• **TEKS SUMBER**
TAFSIR (JAWAHIRUL
QUR’AN)
Pengarang Imam al-Ghozali
Pentahqiq dr. syekh
Muhammad rasyid rido al qobbani
Cetakan ke-3 (1411 h
/ 199 m)
Percetakan darul
ihya’ ulum Beirut Lebanon
Jumlah Halaman (215
H)
1. Biografi dan
Pendidikannya
Nama asli Imam al-Ghazali ialah Muhammad bin
Ahmad, Al-Imamul Jalil, Abu Hamid Ath Thusi Al-Ghazali. Lahir di Thusi daerah
Khurasan wilayah Persia tahun 450 H (1058 M). Pekerjaan ayah Imam Ghazali
adalah memintal benang dan menjualnya di pasar-pasar. Ayahnya termasuk ahli
tasawuf yang hebat, sebelum meninggal dunia, ia berwasiat kepada teman akrabnya
yang bernama Ahmad bin Muhammad Ar Rozakani agar dia mau mengasuh al-Ghazali.
Maka ayah Imam Ghazali menyerahkan hartanya kepada ar-Rozakani untuk biaya
hidup dan belajar Imam Ghazali[1].
Ia wafat di Tusia, sebuah kota tempat
kelahirannya pada tahun 505 H (1111 M) dalam usianya yang ke 55 tahun. Pada
masa kecilnya ia mempelajari ilmu fiqh di negerinya sendiri pada Syekh Ahmad
bin Muhammad Ar-Rozakani (teman ayahnya yang merupakan orang tua asuh
al-Ghazali), kemudian ia belajar pada Imam Abi Nasar Al-Ismaili di negeri
Jurjan. Setelah mempelajri beberapa ilmu di negerinya, maka ia berangkat ke
Naishabur dan belajar pada Imam Al-Haromain. Di sinilah ia mulai
menampakkantanda-tanda ketajaman otaknya yang luar biasa dan dapat menguasai
beberapa ilmu pengetahuan pokok pada masa itu seperti ilmu mantiq (logika),
falsafah dan fiqh madzhab Syafi’i. Karena kecerdasannya itulah Imam Al-Haromain
mengatakan bahwa al-Ghazali itu adalah ”lautan tak bertepi[2].
Setelah Imam Al-Haromain wafat, Al-Ghazali
meninggalkan Naishabur untuk menuju ke Mu’askar[3].

• **BAGIAN LATIHAN**
**A.** Jawablah pertanyaan berikut berdasarkan teks sumber:
(i) Di kota mana dan pada tahun berapa al-Ghazali lahir?
(ii) Apa pekerjaan ayah al-Ghazali?
(iii) Siapa yang menyebut al-Ghazali "lautan tak bertepi"?
**B.** Sebutkan semua guru al-Ghazali yang namanya tercantum dalam teks sumber.
**C.** Teruskan teks sumber tentang biografi al-Ghazali, mulai dari bagian setelah kalimat terakhirnya.
Baris-baris data merupakan bahan tersendiri yang terpisah dari teks sumber.

• **DATA YANG DISEDIAKAN**
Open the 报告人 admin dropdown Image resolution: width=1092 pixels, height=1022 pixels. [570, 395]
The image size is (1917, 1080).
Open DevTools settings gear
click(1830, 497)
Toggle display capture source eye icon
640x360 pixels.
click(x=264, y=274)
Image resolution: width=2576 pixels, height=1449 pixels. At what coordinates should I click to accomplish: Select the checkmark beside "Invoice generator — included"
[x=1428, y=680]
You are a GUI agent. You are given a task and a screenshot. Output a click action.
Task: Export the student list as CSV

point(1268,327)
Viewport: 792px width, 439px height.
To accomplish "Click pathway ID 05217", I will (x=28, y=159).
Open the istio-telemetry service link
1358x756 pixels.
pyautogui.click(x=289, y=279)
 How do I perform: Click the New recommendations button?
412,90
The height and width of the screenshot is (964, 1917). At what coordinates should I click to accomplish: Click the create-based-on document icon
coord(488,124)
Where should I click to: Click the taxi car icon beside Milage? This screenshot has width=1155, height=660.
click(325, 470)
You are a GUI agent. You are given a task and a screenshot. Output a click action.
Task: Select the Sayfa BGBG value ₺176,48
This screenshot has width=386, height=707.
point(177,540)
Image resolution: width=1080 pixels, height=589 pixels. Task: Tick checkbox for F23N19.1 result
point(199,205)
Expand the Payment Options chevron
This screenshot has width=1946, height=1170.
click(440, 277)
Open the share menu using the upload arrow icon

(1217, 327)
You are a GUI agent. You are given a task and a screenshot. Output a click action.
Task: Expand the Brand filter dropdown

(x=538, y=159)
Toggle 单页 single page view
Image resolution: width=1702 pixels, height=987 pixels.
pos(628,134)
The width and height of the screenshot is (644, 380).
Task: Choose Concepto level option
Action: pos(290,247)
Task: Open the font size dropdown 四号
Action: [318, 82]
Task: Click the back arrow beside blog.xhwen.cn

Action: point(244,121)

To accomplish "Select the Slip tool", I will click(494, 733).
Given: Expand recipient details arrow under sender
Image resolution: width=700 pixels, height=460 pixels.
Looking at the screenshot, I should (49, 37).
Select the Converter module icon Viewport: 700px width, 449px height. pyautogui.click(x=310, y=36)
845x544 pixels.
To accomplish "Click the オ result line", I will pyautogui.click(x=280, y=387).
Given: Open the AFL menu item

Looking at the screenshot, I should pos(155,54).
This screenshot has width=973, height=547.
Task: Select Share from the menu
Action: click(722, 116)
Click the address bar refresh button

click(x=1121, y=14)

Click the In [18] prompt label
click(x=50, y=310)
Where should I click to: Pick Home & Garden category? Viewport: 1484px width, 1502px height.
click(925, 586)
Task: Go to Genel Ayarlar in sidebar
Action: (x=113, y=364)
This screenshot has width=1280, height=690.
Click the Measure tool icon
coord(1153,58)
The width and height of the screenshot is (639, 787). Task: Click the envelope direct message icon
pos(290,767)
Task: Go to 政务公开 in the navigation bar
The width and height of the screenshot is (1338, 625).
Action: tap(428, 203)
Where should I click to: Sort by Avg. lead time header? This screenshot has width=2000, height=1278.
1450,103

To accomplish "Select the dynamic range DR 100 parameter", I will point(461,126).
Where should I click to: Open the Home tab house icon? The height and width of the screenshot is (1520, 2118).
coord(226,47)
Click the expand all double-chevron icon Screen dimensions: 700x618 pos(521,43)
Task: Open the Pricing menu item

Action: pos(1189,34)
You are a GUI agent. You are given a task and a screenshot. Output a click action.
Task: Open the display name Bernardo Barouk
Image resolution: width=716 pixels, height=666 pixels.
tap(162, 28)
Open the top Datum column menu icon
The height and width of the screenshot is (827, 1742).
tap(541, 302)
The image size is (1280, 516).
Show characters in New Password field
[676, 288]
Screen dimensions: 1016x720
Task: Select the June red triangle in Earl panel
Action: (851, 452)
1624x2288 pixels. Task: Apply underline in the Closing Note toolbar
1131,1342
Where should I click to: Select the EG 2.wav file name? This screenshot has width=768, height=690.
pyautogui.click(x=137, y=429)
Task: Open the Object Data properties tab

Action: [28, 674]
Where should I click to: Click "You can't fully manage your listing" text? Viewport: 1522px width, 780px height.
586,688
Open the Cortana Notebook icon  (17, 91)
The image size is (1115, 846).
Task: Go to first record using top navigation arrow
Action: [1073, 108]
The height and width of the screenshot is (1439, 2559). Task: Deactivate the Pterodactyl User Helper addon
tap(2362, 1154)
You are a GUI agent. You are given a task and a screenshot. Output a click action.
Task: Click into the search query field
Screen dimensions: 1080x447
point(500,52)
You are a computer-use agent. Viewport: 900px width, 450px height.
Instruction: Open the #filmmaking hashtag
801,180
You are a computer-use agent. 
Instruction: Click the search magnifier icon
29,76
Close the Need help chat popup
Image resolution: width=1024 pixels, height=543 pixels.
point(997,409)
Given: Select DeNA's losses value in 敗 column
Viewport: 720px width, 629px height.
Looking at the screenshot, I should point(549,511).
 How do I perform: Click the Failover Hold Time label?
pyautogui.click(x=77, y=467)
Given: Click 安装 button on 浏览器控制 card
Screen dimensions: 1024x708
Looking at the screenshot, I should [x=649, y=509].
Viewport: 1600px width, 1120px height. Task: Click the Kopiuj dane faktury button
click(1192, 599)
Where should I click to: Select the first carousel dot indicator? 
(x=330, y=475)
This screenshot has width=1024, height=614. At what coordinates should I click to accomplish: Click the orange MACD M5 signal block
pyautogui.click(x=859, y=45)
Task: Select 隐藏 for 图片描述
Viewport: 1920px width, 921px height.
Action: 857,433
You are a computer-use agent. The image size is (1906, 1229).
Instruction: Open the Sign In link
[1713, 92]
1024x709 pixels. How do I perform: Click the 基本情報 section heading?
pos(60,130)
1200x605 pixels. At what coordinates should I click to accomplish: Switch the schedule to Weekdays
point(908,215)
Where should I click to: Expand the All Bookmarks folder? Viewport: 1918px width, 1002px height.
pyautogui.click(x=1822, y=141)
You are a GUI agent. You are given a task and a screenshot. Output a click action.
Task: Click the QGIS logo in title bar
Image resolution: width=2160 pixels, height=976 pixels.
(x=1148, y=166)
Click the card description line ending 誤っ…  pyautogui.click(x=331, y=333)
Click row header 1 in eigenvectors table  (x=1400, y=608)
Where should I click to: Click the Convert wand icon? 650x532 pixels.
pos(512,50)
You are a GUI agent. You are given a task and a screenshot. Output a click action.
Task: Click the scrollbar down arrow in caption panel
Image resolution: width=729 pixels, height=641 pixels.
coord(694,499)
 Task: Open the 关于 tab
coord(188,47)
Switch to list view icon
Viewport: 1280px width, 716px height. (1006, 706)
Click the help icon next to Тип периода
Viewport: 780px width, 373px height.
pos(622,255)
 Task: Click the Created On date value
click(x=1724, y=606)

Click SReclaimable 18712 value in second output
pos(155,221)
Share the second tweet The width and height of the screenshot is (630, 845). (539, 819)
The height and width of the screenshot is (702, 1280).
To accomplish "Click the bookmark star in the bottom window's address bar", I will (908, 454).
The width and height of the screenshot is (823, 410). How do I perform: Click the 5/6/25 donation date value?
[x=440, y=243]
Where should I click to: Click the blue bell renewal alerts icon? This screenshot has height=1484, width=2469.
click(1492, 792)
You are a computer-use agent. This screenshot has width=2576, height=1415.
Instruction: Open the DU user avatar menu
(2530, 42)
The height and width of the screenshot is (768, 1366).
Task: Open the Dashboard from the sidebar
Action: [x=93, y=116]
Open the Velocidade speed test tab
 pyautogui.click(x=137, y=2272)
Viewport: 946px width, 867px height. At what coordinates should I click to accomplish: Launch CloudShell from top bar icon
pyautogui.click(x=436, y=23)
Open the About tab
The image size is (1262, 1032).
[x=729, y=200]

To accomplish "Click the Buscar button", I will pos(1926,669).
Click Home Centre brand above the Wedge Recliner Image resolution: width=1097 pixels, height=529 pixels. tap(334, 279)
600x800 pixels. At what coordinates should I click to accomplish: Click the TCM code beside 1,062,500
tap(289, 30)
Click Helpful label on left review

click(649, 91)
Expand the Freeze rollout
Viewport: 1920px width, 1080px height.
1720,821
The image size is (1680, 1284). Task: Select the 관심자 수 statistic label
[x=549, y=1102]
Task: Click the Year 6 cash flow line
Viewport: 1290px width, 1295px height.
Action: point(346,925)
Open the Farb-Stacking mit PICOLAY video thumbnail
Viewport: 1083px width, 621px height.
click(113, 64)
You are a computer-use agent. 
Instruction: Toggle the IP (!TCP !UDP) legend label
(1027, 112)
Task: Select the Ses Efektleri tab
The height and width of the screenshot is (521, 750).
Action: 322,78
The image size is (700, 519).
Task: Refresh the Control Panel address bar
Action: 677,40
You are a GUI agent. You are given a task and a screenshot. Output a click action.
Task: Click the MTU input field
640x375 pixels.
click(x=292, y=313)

• **JAWABAN LATIHAN**
**A.**
(i) Di Thusi, daerah Khurasan, wilayah Persia, pada tahun 450 H (1058 M).
(ii) Memintal benang dan menjualnya di pasar-pasar.
(iii) Imam Al-Haromain.

**B.** Syekh Ahmad bin Muhammad Ar-Rozakani, Imam Abi Nasar Al-Ismaili, dan Imam Al-Haromain.

**C.**
ia pergi ke Mu’askar untuk melakukan kunjungan kepada Perdana Mentri Nizam al
Muluk dari pemerintahan Bani Saljuk. Sesampai di sana, ia disambut dengan penuh
kehormatan sebagai seorang ulama besar. Semuanya mengakui akan ketinggian ilmu
yang dimiliki al-Ghazali. Menteri Nizam al Muluk akhirnya melantik al-Ghazali
pada tahun 484 H/1091 M. Sebagai guru besar (profesor) pada perguruan Tinggi
Nizamiyah yang berada di kota Baghdad. Al-Ghazali kemudian mengajar di
perguruan tinggi tersebut selama 4 (empat) tahun. Ia mendapat perhatian yang
serius dari para mahasiswa, baik yang datang dari dekat atau dari tempat yang
jauh, sampai ia menjauhkan diri dari keramaian[4].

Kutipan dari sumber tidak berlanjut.